The mid 20th century was a tumultuous time and as is today. In the 60’s it was the civil rights movement and Vietnam; now it is staunch nationalism and the Middle East. As an artist, one has the duty to document the world around them in a way that is understandable. Warhol broached subjects like global conflict with his Chairman Mao screen print in garish uncomplimentary colours - none of which were China’s national colour of red. The aforementioned cartoon shirt from the Vetements S/S19 collection is one of many pieces through which Gvasalia reflects on his childhood in a war-torn Georgia. The S/S 19 collection is dedicated to Georgians and the hardships they experienced such as ethnic cleansing during the 1990’s. By showing children’s characters in mortal danger, Gvasalia highlights the macabre that was his environment while remaining playful as Warhol did with Mao. This commonality is one that shows how their worldviews align.

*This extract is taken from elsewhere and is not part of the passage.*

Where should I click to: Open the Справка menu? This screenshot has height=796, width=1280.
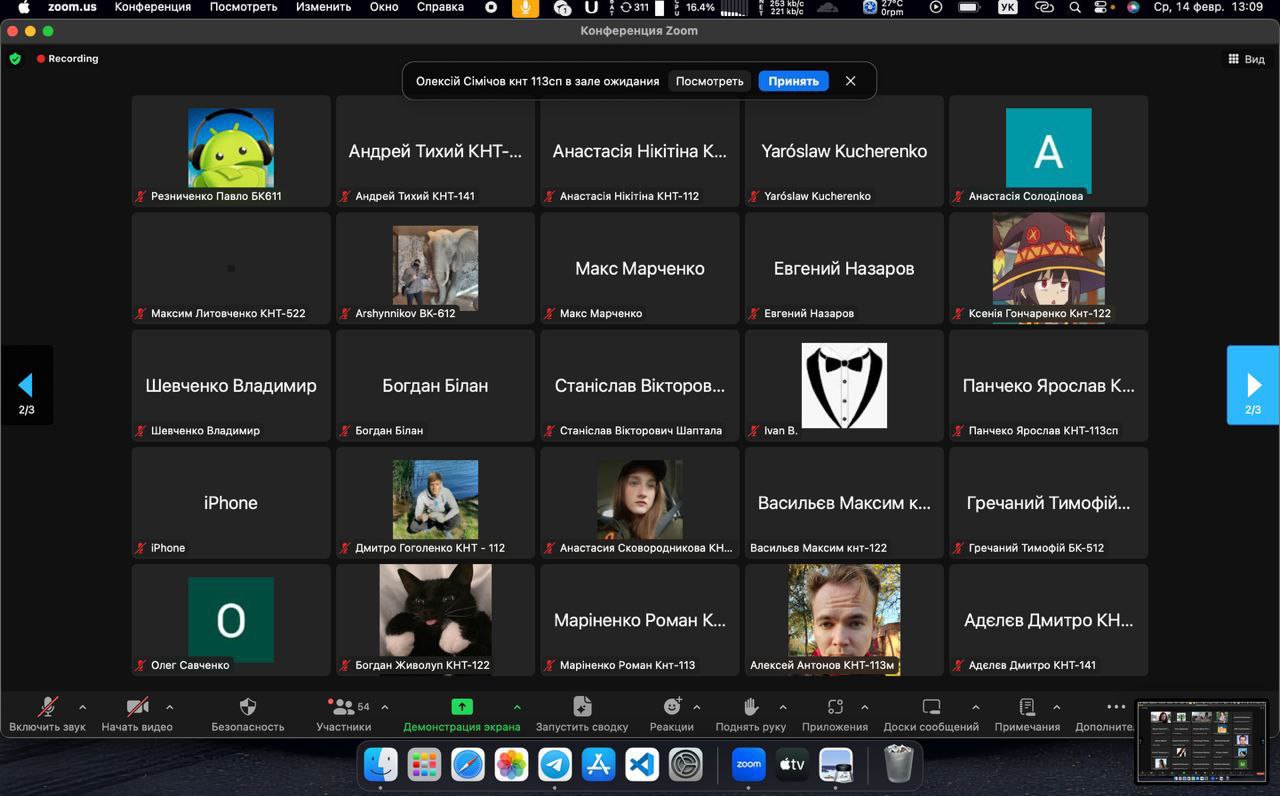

Another shared trait is the incorporation of everyday imagery into so-called “high culture”. For Warhol it was through his use of household items and Gvasalia contemporary iconography. The only reason people considered for a moment that the Campbell’s soup can was art was because Warhol said so. It wasn’t necessarily about the image of the can itself but rather calling attention to it and stating we should look closer at the things we see everyday. The Chinese Zodiac line of t-shirts from the S/S19 Vetements collection is similar in that zodiac graphic tees are not a new idea. There have been offerings from lower price point brands containing the astrological personal identifier for a significant time but like Warhol, Gvasalia urges his audience to reframe the object. He wishes to bestow a suitable offering to his clientele so that they may, if they choose, adopt the marker while supporting a brand with which they identify.

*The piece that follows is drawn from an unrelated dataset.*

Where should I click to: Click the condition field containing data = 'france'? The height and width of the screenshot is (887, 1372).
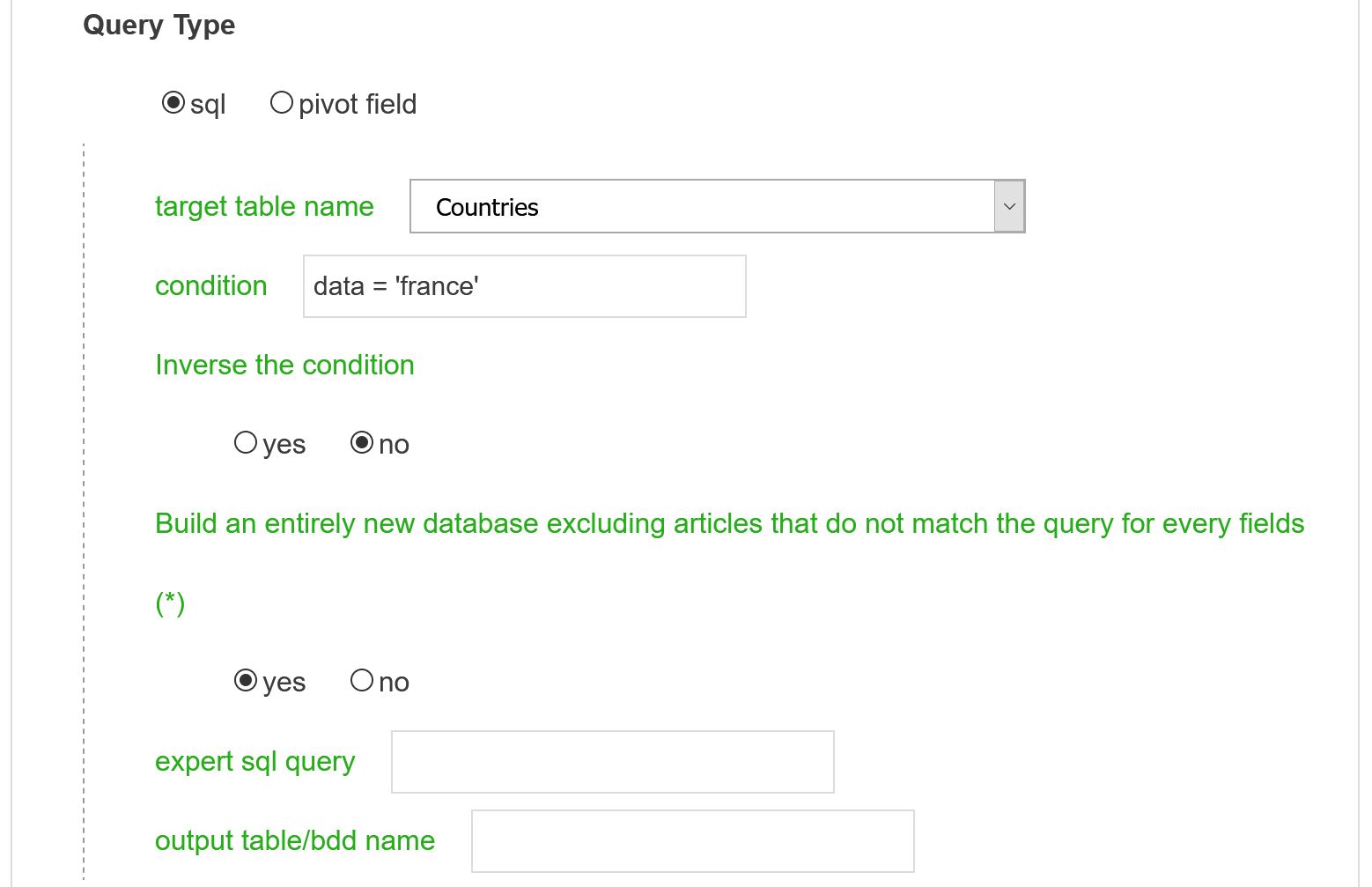tap(524, 286)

The true specialty of these two cultural titans is communication. They proliferate their messages in a way that makes people want to engage rather than observe. Each new collection Vetements turns its lens to a new subject and forces something previously unconsidered into the limelight. Warhol did the same. Obsession and observation are key elements to both of their work that instill both with a sense of authenticity. The purpose of what both figures have done is meant to cause celebration and broaden the horizons of the public. Since self-expression is an integral part of the human experience it is important that people not be afraid to engage in it. Whether it be through the observation of art or the consumption of street fashion, it matters. Gvasalia and Warhol: each one a student of popular culture and each one an equalizer.